◆ **Data records**
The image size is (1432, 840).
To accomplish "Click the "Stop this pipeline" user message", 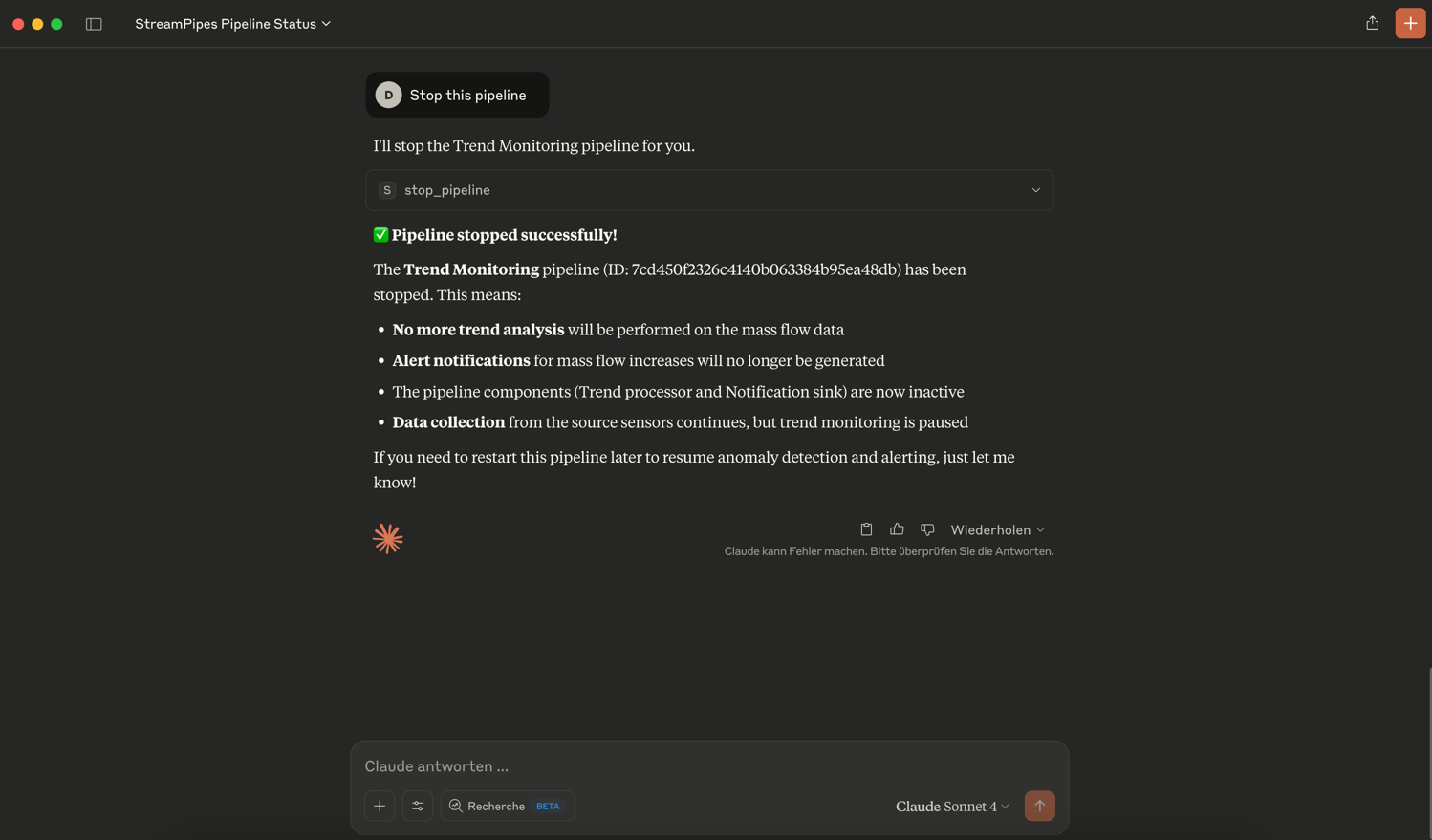I will (467, 96).
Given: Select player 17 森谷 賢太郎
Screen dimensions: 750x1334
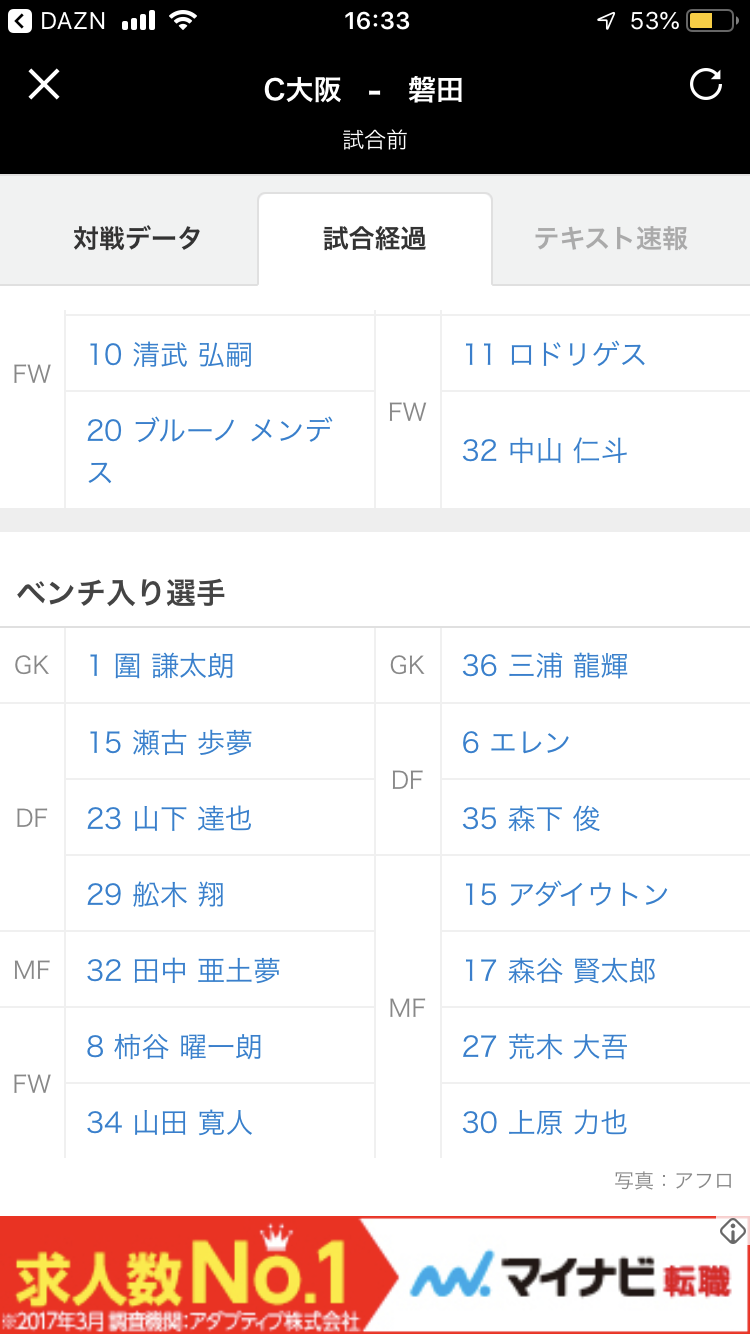Looking at the screenshot, I should pos(559,970).
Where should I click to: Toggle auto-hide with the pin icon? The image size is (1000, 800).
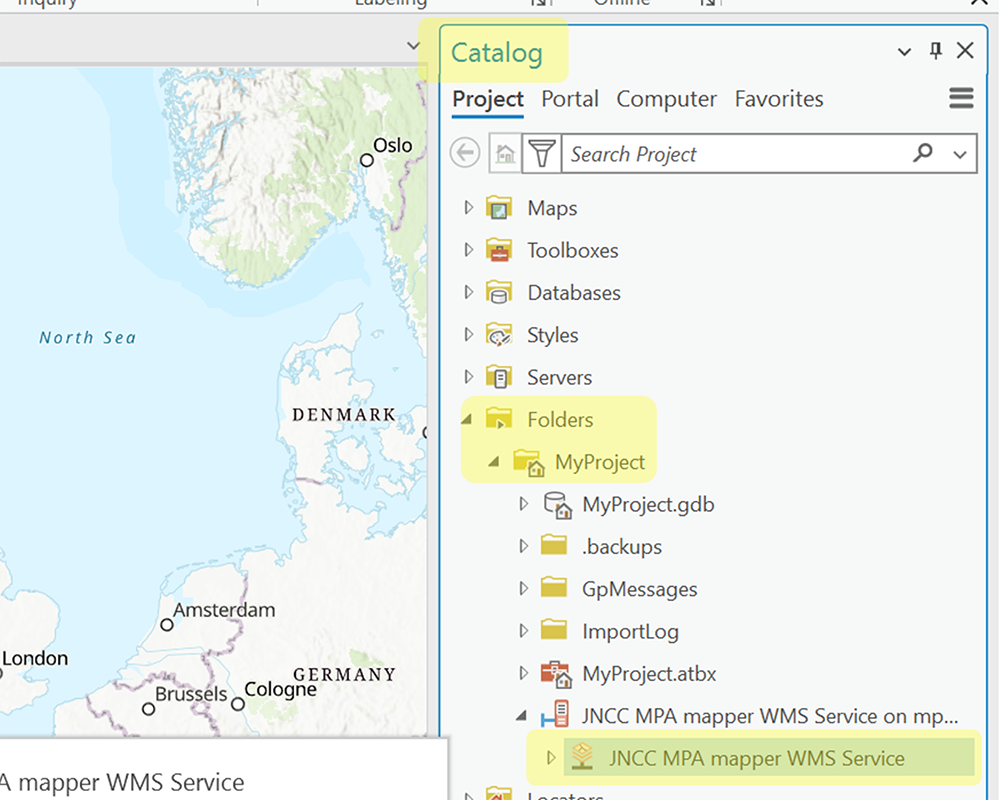(934, 50)
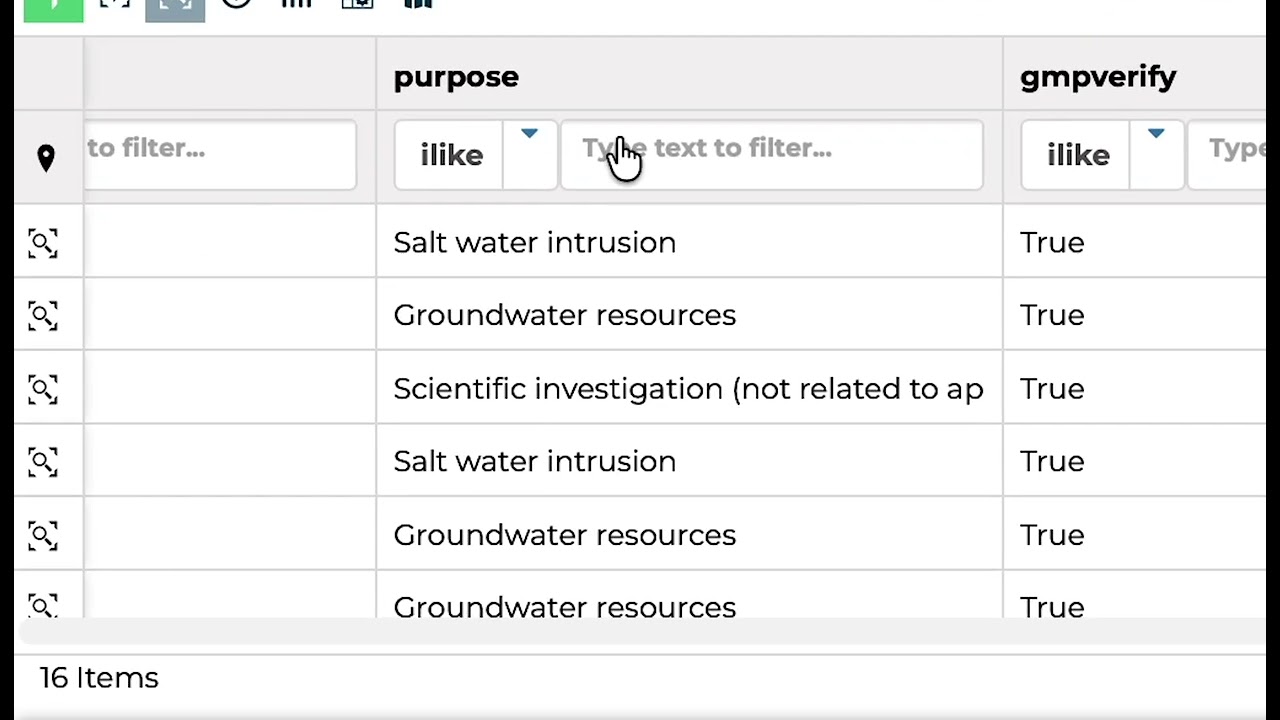Screen dimensions: 1280x720
Task: Zoom to feature of first Salt water intrusion row
Action: coord(43,243)
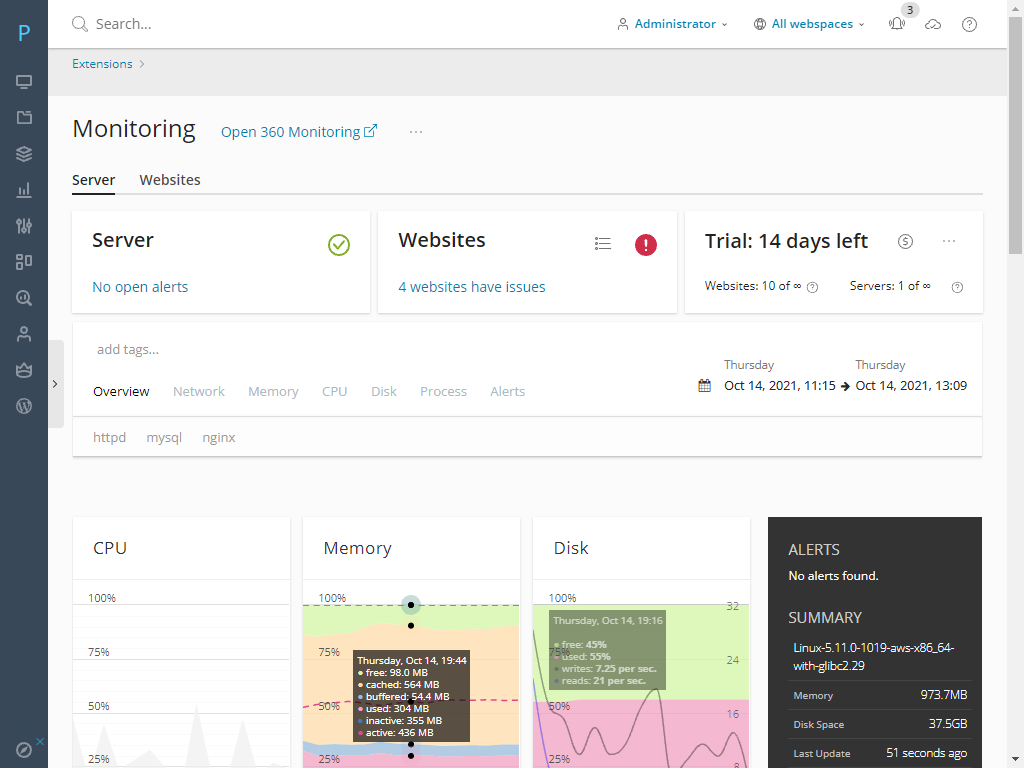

◆ **Exercise**
Copy the final stretch of the entries exactly: the line containing "Screen dimensions: 750x1334" and every line after it through the last. Include no pictures and nothing more.

◆ **Answer to the exercise**
Screen dimensions: 750x1334
Looking at the screenshot, I should pos(559,970).
Where should I click to: Toggle auto-hide with the pin icon? The image size is (1000, 800).
(934, 50)
Screen dimensions: 1280x720
Task: Zoom to feature of first Salt water intrusion row
Action: coord(43,243)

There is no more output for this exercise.